_DIRECTIVE:_
Put the data below into a JSON list of strings, one string per line, with blank lines skipped. Leave the pictures out.

_DATA:_
--- start ---
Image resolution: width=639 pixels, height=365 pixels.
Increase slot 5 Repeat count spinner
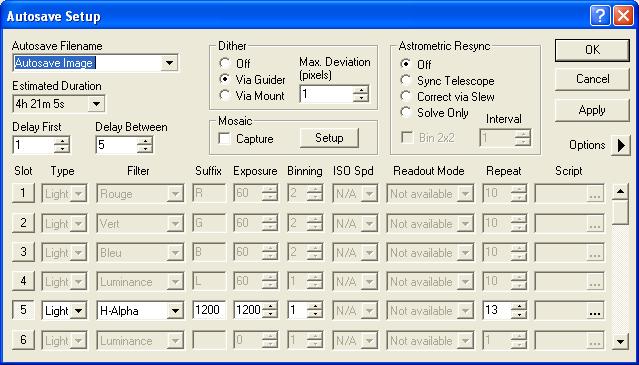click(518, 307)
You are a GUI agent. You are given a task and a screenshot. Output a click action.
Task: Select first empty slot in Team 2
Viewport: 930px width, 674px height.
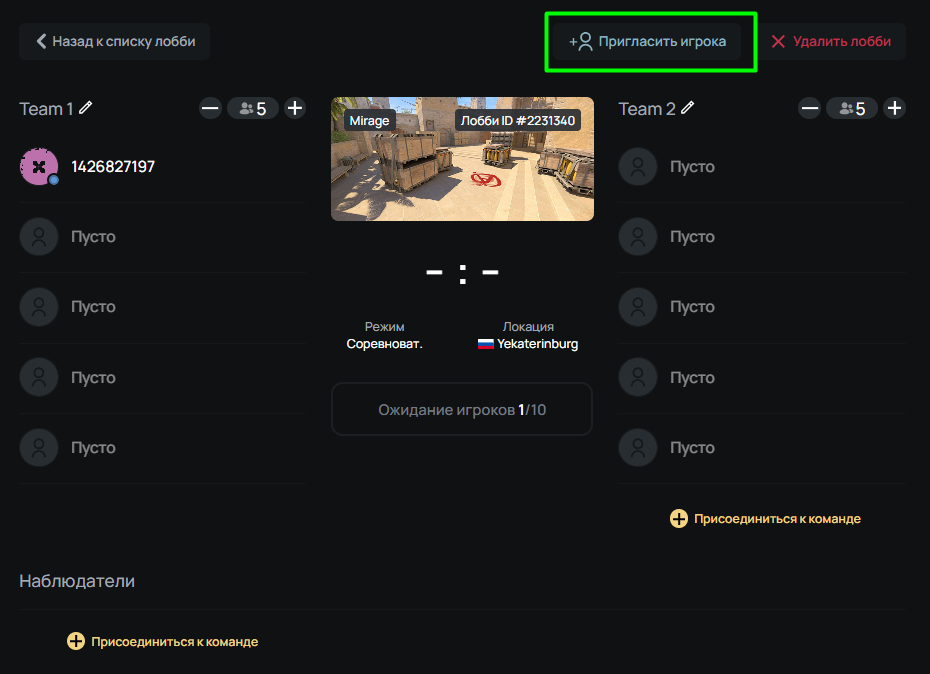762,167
--- end ---
_ANSWER BELOW:_
[
  "Image resolution: width=639 pixels, height=365 pixels.",
  "Increase slot 5 Repeat count spinner",
  "click(518, 307)",
  "You are a GUI agent. You are given a task and a screenshot. Output a click action.",
  "Task: Select first empty slot in Team 2",
  "Viewport: 930px width, 674px height.",
  "762,167"
]